Depending on who the drain commissioner is for each County, they can be very threatening to the natural environmental state of our wetlands and streams. We have had issues with our drain commissioners "knowing best" in this area, when other local, State and Federal employees are in disagreement with him....but there is little that can be done to stop a drain project due to the strength of the drain code and the drain lobby in Lansing. Trust me I've been in the trenches in a very contentious project recently and every avenue we pursued led to a dead end at the drain code.


----------



## irishmanusa (Mar 10, 2009)

Great information.


----------



## ab5228 (Nov 13, 2009)

Is this a grand trib in ionia county? If so, I was disappointed to see this as well.


----------



## carpslayer (Jan 31, 2009)

Here in sw Michigan they call them drainage ditches! They have the convicts from the local jail go out and pull all the tress out of the water and cut the brush along the sides! 25 yrs ago these streams were awesome to fish and had lots of native fish,now your lucky to see a push of fish up doing what's natural for them! They need to make some changes on what's a actual designated trout steam! 

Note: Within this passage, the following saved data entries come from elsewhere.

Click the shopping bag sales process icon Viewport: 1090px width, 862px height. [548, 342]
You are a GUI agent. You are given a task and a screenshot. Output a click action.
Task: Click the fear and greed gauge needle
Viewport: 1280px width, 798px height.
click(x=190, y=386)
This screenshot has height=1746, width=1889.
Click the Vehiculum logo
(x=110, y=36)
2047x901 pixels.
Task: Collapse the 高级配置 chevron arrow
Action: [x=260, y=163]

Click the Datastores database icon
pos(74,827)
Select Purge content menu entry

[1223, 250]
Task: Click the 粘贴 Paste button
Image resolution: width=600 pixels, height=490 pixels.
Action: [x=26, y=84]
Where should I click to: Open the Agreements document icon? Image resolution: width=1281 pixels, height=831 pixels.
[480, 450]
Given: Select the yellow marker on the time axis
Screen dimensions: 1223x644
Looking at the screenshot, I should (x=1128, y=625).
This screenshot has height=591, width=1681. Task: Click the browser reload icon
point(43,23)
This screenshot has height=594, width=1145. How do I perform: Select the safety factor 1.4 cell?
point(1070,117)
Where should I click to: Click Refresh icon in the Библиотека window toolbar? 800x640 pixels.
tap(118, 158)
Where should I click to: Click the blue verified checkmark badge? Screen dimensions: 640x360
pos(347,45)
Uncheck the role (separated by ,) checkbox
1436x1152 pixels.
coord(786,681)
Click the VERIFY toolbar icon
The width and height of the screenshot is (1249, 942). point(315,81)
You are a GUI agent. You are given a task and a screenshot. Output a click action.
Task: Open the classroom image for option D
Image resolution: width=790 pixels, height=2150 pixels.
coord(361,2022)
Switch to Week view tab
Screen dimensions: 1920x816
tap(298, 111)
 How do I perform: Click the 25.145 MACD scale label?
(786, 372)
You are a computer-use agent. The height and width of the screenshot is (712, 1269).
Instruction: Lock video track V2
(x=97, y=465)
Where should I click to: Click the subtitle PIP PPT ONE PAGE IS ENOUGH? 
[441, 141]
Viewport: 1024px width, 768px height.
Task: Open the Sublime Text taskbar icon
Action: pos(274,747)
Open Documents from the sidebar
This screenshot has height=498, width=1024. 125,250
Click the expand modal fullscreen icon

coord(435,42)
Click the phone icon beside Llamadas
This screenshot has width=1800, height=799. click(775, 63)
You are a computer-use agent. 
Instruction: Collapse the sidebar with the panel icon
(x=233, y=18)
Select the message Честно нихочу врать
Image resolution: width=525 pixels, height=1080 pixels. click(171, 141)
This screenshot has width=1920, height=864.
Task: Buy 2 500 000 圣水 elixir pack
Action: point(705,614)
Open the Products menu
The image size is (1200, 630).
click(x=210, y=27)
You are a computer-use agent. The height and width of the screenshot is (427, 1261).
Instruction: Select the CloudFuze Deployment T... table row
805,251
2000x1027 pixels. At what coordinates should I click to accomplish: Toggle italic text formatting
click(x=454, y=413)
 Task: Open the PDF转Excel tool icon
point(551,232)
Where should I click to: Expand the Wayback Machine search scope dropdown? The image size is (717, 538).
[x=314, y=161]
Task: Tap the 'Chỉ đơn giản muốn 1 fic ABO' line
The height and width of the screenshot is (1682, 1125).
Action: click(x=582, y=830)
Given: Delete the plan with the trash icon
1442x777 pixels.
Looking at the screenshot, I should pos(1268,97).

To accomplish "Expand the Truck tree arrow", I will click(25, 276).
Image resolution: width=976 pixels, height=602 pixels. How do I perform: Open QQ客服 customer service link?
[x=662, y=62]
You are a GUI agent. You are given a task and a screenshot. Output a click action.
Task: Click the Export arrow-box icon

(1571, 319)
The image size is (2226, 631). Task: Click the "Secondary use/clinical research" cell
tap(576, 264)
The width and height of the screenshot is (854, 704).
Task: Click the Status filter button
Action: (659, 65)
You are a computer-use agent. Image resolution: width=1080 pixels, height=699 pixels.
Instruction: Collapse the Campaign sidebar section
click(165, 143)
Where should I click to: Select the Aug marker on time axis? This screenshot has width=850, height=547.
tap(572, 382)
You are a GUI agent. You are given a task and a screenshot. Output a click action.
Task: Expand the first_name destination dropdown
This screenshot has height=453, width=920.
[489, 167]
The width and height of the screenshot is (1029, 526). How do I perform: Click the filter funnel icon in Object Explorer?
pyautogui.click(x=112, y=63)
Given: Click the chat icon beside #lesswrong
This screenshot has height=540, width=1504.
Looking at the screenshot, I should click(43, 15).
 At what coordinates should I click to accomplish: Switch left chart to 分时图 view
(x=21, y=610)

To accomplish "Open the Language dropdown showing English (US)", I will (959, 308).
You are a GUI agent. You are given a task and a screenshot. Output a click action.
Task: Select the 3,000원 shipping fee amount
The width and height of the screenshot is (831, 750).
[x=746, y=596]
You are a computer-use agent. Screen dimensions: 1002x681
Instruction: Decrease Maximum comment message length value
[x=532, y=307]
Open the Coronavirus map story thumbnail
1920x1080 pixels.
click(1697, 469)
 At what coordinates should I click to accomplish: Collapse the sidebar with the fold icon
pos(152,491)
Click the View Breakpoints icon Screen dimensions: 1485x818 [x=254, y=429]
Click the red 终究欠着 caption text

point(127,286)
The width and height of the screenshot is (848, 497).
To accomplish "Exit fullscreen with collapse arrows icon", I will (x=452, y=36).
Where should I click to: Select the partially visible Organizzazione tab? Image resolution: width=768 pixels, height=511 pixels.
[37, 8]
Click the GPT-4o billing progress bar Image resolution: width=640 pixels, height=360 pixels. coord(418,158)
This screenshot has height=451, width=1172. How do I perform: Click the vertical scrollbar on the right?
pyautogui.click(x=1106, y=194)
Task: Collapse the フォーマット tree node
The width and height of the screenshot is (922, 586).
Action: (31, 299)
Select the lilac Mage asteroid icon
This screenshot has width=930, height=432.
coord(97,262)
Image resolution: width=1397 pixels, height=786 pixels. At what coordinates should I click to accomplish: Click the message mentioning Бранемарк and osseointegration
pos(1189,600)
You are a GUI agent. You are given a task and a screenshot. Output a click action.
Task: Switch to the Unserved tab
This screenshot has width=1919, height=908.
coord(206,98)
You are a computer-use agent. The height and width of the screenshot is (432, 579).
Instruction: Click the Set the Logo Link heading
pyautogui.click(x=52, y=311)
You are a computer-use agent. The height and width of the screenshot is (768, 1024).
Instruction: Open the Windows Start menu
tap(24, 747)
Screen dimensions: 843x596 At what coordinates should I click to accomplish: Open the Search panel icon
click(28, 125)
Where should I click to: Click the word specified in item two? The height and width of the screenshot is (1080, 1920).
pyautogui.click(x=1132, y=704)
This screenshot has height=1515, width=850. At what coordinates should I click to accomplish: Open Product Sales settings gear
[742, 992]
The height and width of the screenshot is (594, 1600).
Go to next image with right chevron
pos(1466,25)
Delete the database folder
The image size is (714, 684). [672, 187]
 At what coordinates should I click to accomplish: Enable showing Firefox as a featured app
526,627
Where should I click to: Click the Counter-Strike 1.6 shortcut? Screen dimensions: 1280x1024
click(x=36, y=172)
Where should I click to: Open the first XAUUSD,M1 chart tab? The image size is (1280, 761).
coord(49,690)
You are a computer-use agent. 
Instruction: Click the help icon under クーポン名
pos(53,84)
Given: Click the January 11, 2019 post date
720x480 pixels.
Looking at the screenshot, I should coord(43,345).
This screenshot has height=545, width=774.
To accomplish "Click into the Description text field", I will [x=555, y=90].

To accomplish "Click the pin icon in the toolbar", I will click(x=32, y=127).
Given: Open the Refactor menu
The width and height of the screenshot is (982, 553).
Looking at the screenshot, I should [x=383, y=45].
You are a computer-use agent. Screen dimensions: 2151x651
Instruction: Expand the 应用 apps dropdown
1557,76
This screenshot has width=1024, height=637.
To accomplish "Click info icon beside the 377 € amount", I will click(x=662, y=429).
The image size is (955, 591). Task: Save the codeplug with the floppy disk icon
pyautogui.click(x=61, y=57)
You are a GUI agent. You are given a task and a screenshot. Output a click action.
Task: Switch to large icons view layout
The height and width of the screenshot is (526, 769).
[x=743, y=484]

Posted using Outdoor Hub Campfire


----------



## STEELHEAD JUNKIE (Feb 20, 2010)

Bottomline not good for the Trout! Sad to see!


----------



## tannhd (Dec 3, 2010)

I know many drains that are also trout streams.


----------



## STEELHEAD JUNKIE (Feb 20, 2010)

But the trout don't last long if there is no relief from the heat or cover.


----------



## Robert Holmes (Oct 13, 2008)

Many times over the years I have seen trout streams look like green kool aid with lamphrey poison. A few days later I see not hundreds but thousands of dead salmon and trout lining the banks.


----------



## johnhunter (Jun 17, 2000)

carsonr2 said:


> Drain Commissioner is an outdated elected position that needs to be eliminated in this State. The position at the minimum should entail a knowledge of hydrology and basic engineering, but the only requirement for the elected position is to be a resident and a registered voter.
> 
> The Road Commission does assist with County drain work if requested often times, but the drain work is established by the Drain Commissioner and is paid for through assessments of the property owners within the drainage district.
> 
> ...


Tend to agree. In some counties, drain commissioners view their responsibilities as serving rowcrop farmers first and foremost and the general public takes a back seat. When drain work is done, every shrub and practically every tree adjacent to the drain is removed and the dirt is heavily re-seeded with coolseason grasses, which form a thick sod which can persist indefinitely to the exclusion of woody vegetation which could provide some shading. 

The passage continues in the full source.